This article is more than 14 years old

The Obama administration said yesterday that it was pursuing a joint US-Chinese deal on action against global warming to help push the rest of the world towards a global agreement on cutting greenhouse gas emissions.

Todd Stern, the US climate change envoy, said a deal between the two countries – the world's largest polluters – would boost efforts to secure a crucial accord to avoid dangerous climate change. Those UN talks are just six months away.

"China may not be the alpha and omega of the international negotiations, but it is close," Stern said in a speech to the Centre for American Progress, a liberal thinktank. "No deal will be possible if we don't find a way forward with China."

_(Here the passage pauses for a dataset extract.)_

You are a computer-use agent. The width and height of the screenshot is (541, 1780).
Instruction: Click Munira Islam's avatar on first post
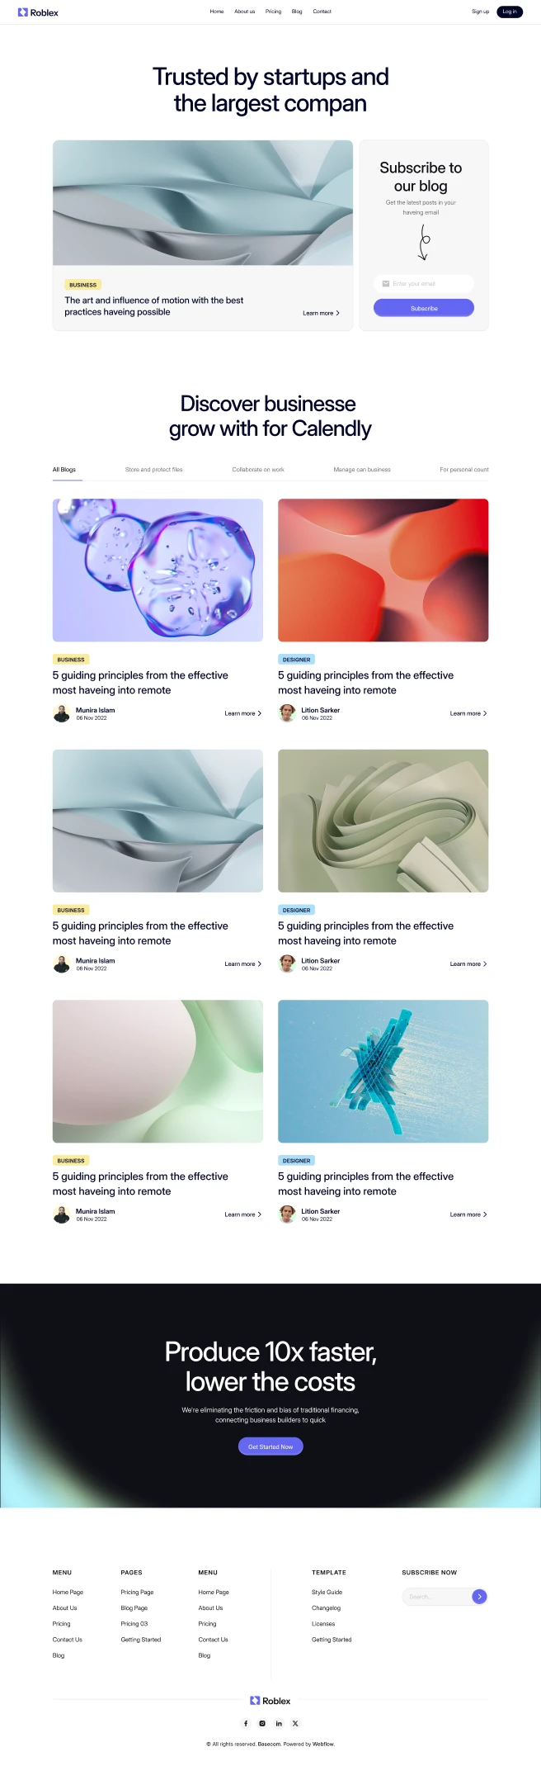(x=61, y=713)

Stern's remarks represent the clearest acknowledgement yet that the Obama administration has taken on board a blueprint for US-Chinese action to address global warming. The plan is the product of secret back-channel negotiations between US and Chinese officials that were revealed in the Guardian last month.

Stern, who leaves for China on Saturday, will be accompanied by two experts who were involved in those back-channel efforts, and are now officials in the Obama administration. Obama's science adviser, John Holdren, visited China last year and David Sandalow, now an energy department official, produced a report advocating partnership with China.

Stern said the US was also seeking deals with other major economies such as India, Indonesia and Brazil.

The envoy made no suggestion that the US would seek a commitment from China to put a firm limit on its greenhouse gas emissions. That strategy, which could prove politically unpopular at home,appears modelled on the back channel talks which sought to build goodwill with China by finding potential areas of collaboration.

Instead of negotiations about caps, Stern's comments suggest he sees that the key components of a deal with China involving technical co-operation. He said that would include collaboration in developing new technologies for industrial efficiency, expanding the use of solar power and– perhaps most importantly from the Chinese point of view – developing techniques for carbon capture and storage. That would enable China to clean up its many coal-powered energy plants.

He also said there was scope for joint effort on improving building efficiency and developing electric vehicles, where the Chinese have made a big push.

China's official position still demands from the US a 40% cut in emissions by 2020, far deeper than anything being currently considered.

Stern played down prospects of reaching a deal this week. "I do not expect to have a big agreement to wave around at the end of the trip, but this trip is one piece of what is going to be an extended interaction with the Chinese," Stern said. "The vision we have is of a clean energy and climate partnership bilaterally with the Chinese."